Esta Navidad no sólo he cambiado el invierno por el verano,
La chimenea por la playa,
El chocolate caliente por el helado,
Los abrigos y botas por vestidos y sandalias,
Las montañas áridas por el mar azul... No sólo he cambiado de país, sino también de continente. Cogí tres aviones para desplazarme al país más alejado de mi familia y amigos.
Y, la gran pregunta sería: «¿ha merecido la pena»? La respuesta, sin duda alguna, es SÍ.
Cuando me fui diez meses a Inglaterra o un año a Valencia estaba lo suficientemente cerca como para volver a casa por Navidad.
Melbourne está de mi ciudad natal, Lorca, a 17000km de distancia. Estas son las primeras navidades en las que no voy a disfrutar de la chimenea de mi casa, tampoco colocar la estrella de Navidad en el árbol, no disfrutaré de la comida de mi madre ni jugaré con el bicho de mi primo. Y, aunque ahora me sienta con ganas de llorar por no poder disfrutar de su compañía, me he dado cuenta de lo afortunada que soy de todo lo que tengo.

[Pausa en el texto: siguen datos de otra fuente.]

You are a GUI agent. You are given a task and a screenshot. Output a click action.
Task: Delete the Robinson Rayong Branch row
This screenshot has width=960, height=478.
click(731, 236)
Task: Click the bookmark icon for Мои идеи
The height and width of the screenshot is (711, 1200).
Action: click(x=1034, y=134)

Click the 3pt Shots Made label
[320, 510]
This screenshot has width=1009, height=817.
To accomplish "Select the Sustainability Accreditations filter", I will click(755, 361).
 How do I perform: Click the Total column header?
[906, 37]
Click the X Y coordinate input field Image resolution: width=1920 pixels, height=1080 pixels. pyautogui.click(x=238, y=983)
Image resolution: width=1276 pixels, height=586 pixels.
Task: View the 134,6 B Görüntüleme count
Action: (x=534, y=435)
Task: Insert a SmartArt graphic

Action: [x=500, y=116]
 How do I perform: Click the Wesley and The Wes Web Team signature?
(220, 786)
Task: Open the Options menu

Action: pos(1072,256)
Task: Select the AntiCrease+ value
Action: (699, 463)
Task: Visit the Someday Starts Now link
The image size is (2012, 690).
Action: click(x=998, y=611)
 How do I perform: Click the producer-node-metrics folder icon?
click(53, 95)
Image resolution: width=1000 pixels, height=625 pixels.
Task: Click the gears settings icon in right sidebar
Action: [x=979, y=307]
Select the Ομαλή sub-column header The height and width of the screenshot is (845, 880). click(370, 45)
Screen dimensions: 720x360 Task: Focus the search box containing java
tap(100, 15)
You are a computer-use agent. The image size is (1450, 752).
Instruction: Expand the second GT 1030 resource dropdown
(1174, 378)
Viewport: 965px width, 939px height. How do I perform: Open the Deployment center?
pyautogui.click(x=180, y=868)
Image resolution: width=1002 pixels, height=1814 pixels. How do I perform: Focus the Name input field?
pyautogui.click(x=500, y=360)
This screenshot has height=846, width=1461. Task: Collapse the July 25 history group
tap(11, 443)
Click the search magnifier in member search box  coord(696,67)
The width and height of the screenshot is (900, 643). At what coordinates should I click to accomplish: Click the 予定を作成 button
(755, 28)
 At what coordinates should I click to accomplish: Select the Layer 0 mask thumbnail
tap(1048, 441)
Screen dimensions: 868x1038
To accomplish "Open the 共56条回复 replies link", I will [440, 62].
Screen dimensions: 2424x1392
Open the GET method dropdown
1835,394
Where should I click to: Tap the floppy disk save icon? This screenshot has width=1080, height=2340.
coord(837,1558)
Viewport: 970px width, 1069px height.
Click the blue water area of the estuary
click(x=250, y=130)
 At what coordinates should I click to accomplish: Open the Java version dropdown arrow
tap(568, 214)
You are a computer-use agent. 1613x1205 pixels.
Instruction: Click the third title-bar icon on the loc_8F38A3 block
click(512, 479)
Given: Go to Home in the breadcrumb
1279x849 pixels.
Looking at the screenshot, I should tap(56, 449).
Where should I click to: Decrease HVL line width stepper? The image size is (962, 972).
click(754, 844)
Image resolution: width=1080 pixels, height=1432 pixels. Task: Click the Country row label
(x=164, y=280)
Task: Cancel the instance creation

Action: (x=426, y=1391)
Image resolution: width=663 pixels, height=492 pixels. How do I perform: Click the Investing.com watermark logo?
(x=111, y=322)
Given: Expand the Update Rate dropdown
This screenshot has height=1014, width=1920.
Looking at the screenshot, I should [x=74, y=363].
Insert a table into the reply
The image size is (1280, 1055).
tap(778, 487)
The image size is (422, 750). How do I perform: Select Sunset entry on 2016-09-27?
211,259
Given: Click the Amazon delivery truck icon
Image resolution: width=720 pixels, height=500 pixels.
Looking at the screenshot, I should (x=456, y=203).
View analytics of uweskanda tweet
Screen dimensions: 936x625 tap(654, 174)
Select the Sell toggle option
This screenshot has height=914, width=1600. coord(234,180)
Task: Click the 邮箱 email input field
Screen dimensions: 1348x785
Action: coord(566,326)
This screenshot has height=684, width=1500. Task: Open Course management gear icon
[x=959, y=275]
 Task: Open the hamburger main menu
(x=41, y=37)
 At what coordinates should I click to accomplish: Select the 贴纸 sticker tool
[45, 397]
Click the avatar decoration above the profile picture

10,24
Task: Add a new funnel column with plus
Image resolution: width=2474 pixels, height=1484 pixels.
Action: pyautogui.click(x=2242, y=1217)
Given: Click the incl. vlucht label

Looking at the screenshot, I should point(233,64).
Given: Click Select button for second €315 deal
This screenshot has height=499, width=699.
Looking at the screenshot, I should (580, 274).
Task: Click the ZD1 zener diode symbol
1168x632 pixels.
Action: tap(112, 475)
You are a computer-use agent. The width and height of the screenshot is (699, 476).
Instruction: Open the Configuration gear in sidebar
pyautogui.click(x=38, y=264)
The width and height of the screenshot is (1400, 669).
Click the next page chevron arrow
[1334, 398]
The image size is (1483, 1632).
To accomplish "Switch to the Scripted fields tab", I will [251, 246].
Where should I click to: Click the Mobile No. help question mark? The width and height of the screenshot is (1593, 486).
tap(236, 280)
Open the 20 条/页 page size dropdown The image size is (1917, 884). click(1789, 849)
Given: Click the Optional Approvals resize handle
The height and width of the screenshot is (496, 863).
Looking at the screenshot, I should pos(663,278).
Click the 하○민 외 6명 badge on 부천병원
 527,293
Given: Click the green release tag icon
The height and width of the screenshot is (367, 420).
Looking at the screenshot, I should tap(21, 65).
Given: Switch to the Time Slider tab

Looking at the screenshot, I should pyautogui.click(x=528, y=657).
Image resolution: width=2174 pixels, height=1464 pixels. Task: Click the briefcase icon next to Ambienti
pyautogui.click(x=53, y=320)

Tengo la inmensa suerte de tener una familia que me ama tanto como para dejarme cumplir mis sueños, aunque signifique estar en la otra punta del mundo. Y, por otro lado, tengo la gran suerte de tener amigos que me mandan su fuerza y su cariño siempre que pueden. En lugar de sentirme sola, me siento más rodeada de gente que nunca. Así que gracias por quererme y no olvidarme. Os tengo en mente cada día que pasa y os veo reflejados en cada familia o grupo de amigos que me encuentro. Vosotros sois mi casa.